Protecting Inland Wetlands

October 02, 1990

The U.S. Army Corps of Engineers' decision to stop protecting non-tidal wetlands could deal a serious blow to Maryland's own commitment to these environmentally sensitive areas. They provide a natural filtering system that catches pollutants and other dangerous wastes from flowing into the Chesapeake Bay. Nevertheless, the decision by the corps frees 750,000 acres of state inland wetlands from the regulatory process.

The Department of Natural Resources should act to protect Maryland's inland wetlands. Its dedication to the preservation of coastal wetlands -- those lying along the bay and its tributaries -- is long established. Yet the decision by the corps to cut back severely on the program is a considerable loss to environmentalists.

This land is held mostly by farmers, many of whom want to develop it, or sell the land to those who do. Not surprisingly, the Fairness to Landowners Committee, which represents 6,000 members, cheered the decision by the corps.

The state adopted its definition of non-tidal wetlands to coincide with the corps of engineers' earlier stance. Now the DNR will fall in line with the decision by the corps to exclude acreage that has been drained and farmed sometime in the last five years. The DNR does not have to follow the corps' decision, though, which was dictated in large part by landowner pressures.
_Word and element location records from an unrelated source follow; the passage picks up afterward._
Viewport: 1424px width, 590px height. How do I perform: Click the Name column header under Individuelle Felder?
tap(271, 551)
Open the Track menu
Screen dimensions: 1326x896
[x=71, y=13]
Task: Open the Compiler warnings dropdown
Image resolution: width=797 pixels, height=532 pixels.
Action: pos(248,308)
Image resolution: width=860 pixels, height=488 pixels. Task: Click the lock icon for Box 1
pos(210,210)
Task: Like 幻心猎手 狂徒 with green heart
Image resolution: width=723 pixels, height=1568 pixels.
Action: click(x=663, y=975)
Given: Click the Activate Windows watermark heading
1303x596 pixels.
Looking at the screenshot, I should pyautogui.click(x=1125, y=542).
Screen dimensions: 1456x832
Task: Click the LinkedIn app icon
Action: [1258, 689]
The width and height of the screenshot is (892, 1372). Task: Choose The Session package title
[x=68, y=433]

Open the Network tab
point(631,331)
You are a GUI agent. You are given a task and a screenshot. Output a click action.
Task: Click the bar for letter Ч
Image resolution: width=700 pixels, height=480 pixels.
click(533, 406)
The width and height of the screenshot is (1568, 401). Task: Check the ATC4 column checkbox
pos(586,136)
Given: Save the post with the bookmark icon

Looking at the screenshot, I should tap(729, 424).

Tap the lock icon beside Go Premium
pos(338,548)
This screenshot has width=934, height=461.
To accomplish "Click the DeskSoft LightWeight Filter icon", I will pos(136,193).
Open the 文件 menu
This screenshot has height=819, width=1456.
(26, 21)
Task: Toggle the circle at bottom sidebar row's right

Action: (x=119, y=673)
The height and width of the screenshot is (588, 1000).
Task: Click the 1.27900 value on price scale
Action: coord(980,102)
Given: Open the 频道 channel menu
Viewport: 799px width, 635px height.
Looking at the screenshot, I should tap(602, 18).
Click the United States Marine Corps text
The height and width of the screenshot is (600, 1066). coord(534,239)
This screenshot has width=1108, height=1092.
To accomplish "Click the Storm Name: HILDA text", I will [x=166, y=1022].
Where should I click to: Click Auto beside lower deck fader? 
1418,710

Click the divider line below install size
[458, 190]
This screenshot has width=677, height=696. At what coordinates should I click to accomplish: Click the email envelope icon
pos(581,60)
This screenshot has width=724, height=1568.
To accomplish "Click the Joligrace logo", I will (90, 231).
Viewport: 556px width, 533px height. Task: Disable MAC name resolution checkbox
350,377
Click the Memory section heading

Around the country, complaints have come largely from Midwestern farmers who see huge amounts of low land washed out by rains that later returns to cultivation. Such land is easily farmed when drained, and it may never have any legitimate use as wetland. In Maryland, however, the terrain of the land and its relation to the many creeks and rivers that flow into to the bay make inland wetlands far more environmentally sensitive. This delicate eco-system must be protected, if not by Washington then by Annapolis.